If it makes you less anxious about taking the med, I've personally been on Prozac and Paxil in the past, both of which have encouraged much weight loss, though Prozac in particular was extremely helpful for my major depression. Since I've been on buproprion, though, I've had nothing in the way of side effects like either of those drugs. You should give it a go, if your ADHD is getting in the way too much. If you don't like it, at least you tried.
I don't understand how any one class can have 700 pages per week. How many weeks is the class? Let's say the average textbook is 1200 pages--is this a two week class? Do you have 4 textbooks for the class?
I'm in an accelerated program and never had more than like 200 pages per week to read for one class (and that's a lot). But a lot of it is reviews of a&p, or charts, or diagrams--so it's not 200 pages of solid reading.
Our school uses the ATI books to reinforce the material they teach.

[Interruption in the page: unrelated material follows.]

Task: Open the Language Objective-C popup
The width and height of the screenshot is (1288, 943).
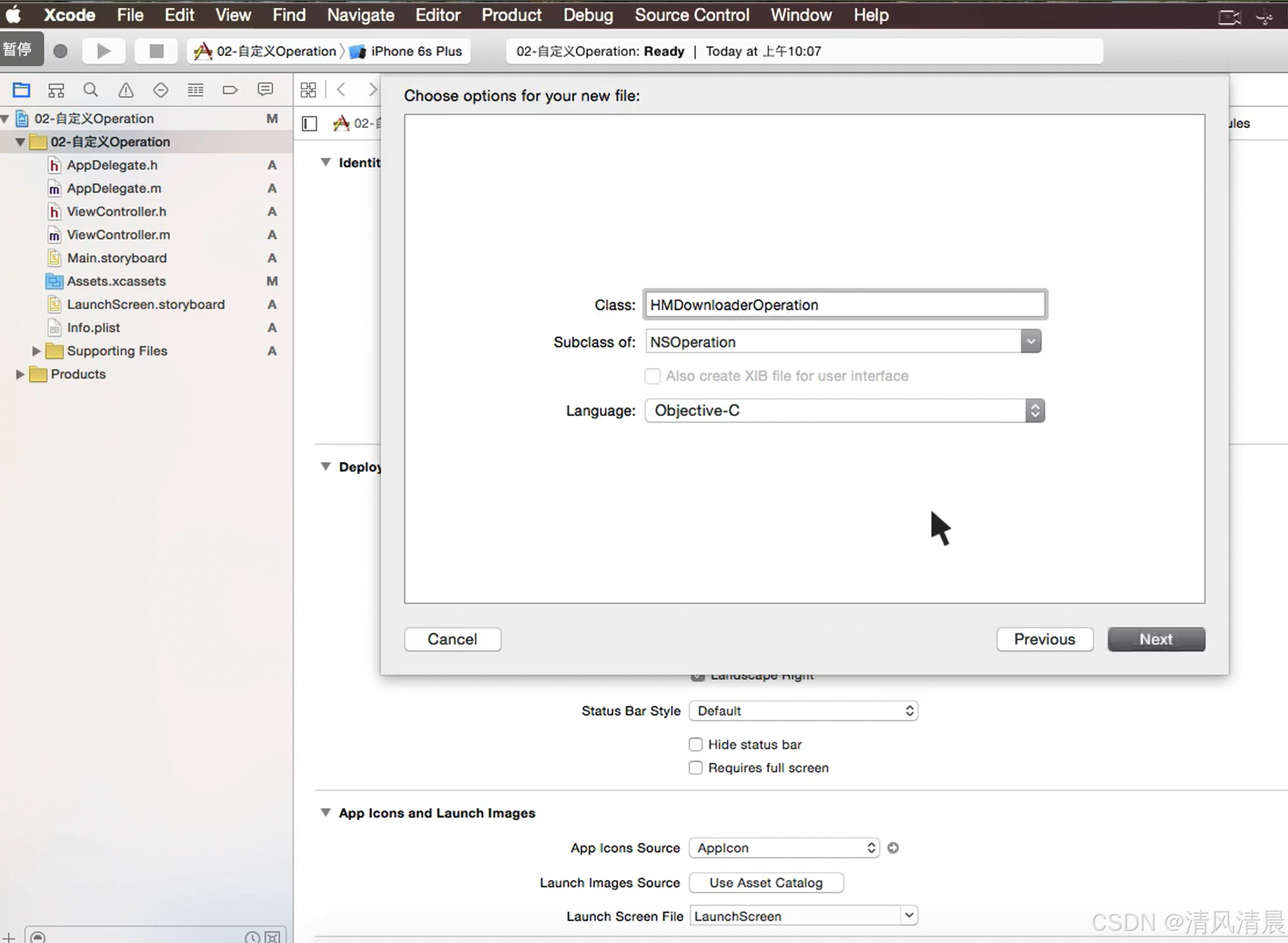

They simplify everything and outline it and are wonderful as a quick reference. Saunders questions get you in the mindframe that the instructors are looking for when they are testing. Pay attention in class and note which things the instructor are stressing and make sure you know those. It will get easier as the semester goes on because you will begin to apply the info you are learning and that alone will help you remember it. Good luck!
This is for Nursing Funds, yes?
Mine was the same way, and I'd say only about a third of the material was outlined in our notes or tested. Until we started basics of systems and clinical information, I used the study guide to outline important concepts and review questions to breeze through the immense readings, (and yes, I did very well.)

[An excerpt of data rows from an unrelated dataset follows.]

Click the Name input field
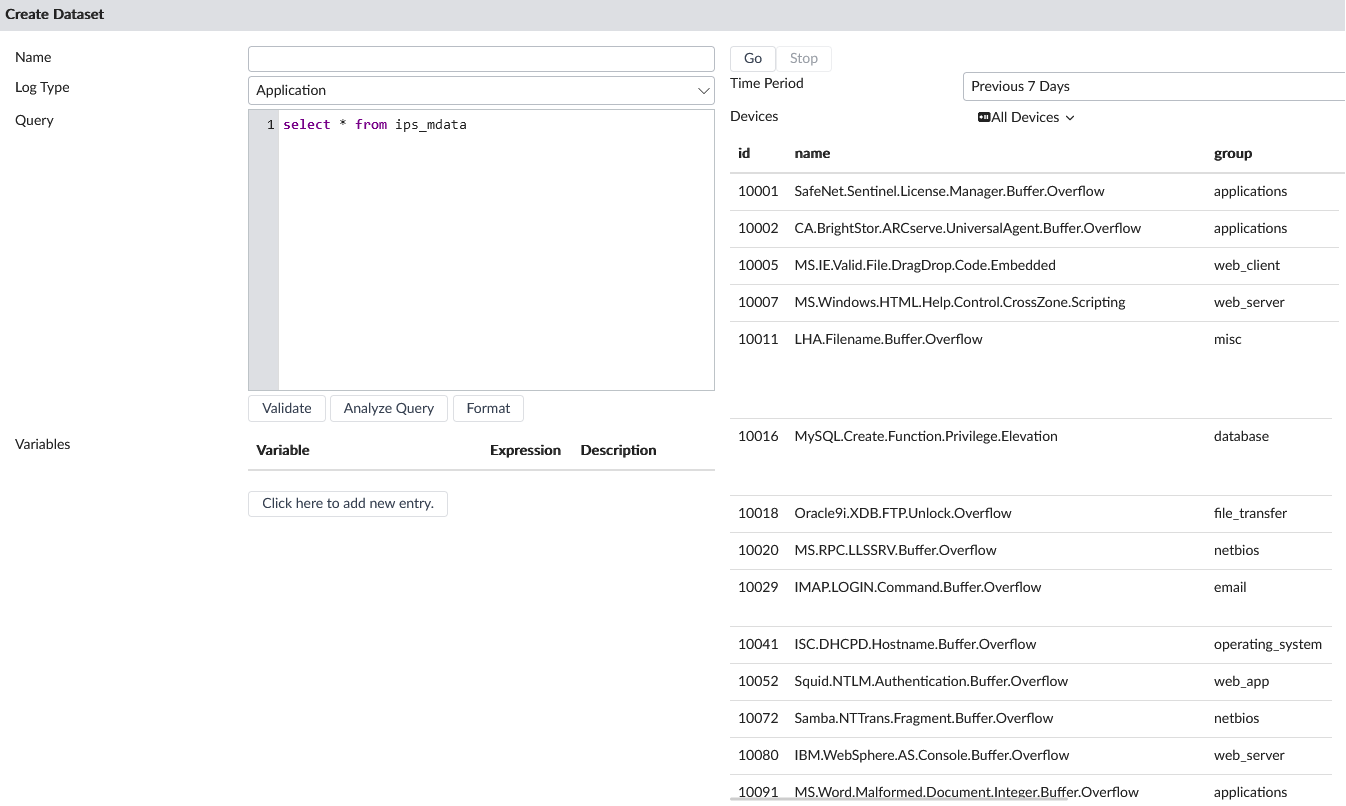coord(481,59)
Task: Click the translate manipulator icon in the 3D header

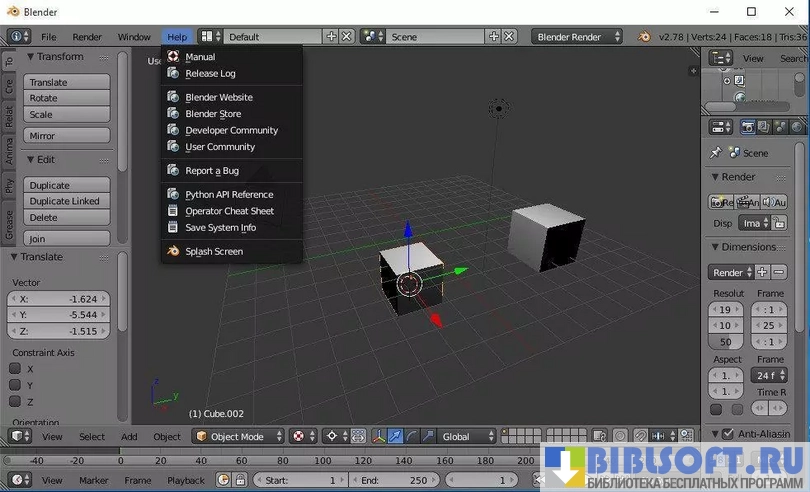Action: (x=395, y=436)
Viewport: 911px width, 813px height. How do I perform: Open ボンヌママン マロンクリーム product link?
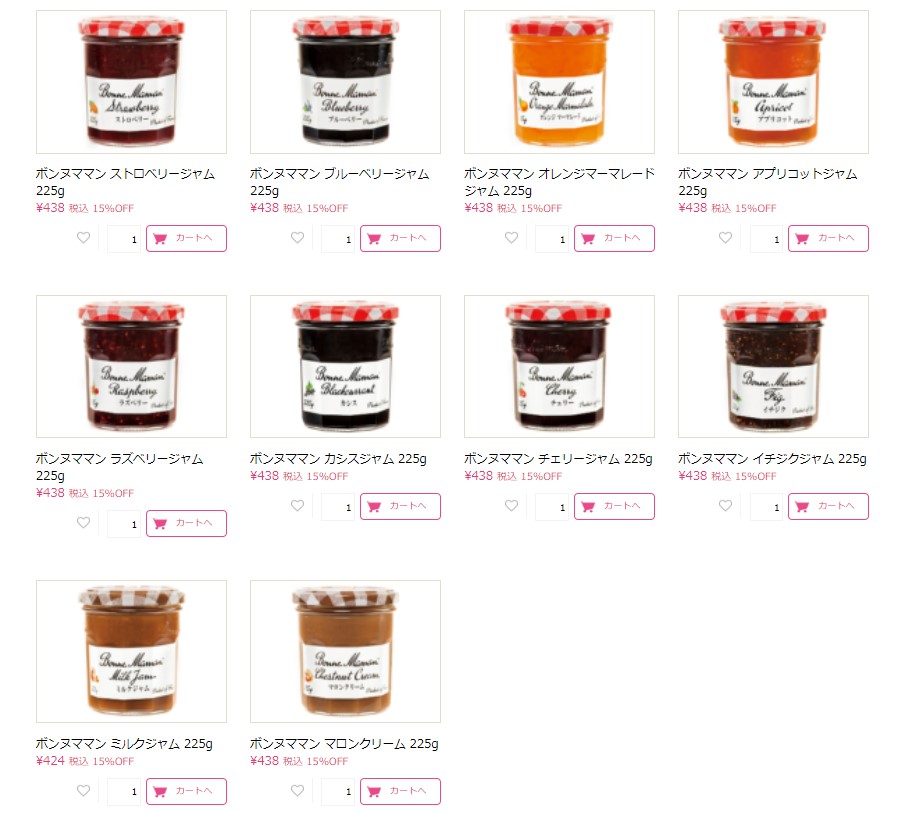[344, 744]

Studying for this last semester and NCLEX now, I can say that not reading all 700 pages has not come back to bite me. *chuckles
Best,
Southern
smilesmakeitbetter
3 Posts
First it sounds like we may attend the same school. I am starting my 3rd semester OB PEDS and Psyc and during my Fundamentals course i also had 3 other classes. My advice to you is skip all the first chapters in the assigned reading its usually review A&P you can check to make sure. If you paid attention in this class you dont need to recover this meterial. Also for this section you need to keep in mind that there not going to test you on the content of these chapters there going to be asking questions about how to apply this knowlege in a clinical setting. There was very few questions about what is this or that. Just try to learn / keep in mind what order you would do or evaluate things. ABCs the famous order. If your teacher has power points print them and take notes on them most of the things that are extra that you write down will be on the test in some way. If you can record your lectures so you can go back and recover anything that you may have questions about 85% of the questions will most likely come from the content of the PPs and verbal lecture. I have also made a point to make sure to read ALL the colored boxes in the chapters most teachers make about 50% questions from this content. Last semester i passed by mostly just the lectures, PPs, and these boxes. Hope this helps to ease your mind or at least give you an idea of what content to concetrate on.